- What is needed -
Within the data that follows, set down exactly the lines from the one containing "Given: Click the" through the one containing "Screen dimensions: 607x408", both ends included.

- Data provided -
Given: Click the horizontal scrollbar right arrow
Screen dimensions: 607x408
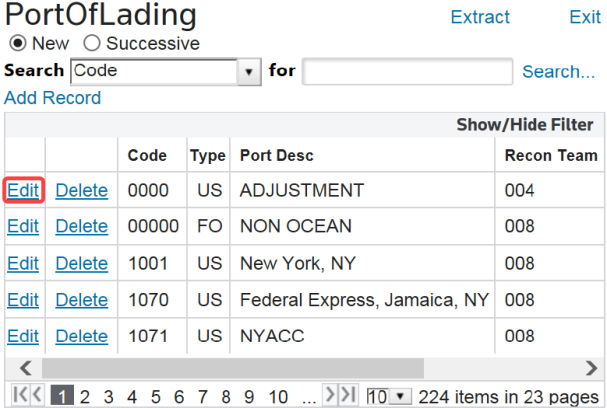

--

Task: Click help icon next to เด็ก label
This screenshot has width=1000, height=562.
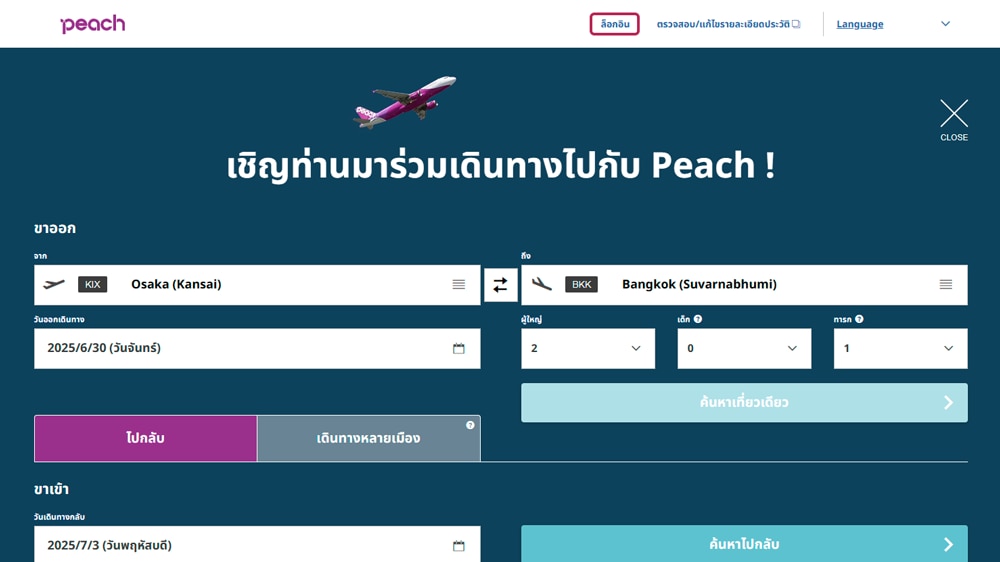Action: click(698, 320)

- Response area -
Given: Click the horizontal scrollbar right arrow
Screen dimensions: 607x408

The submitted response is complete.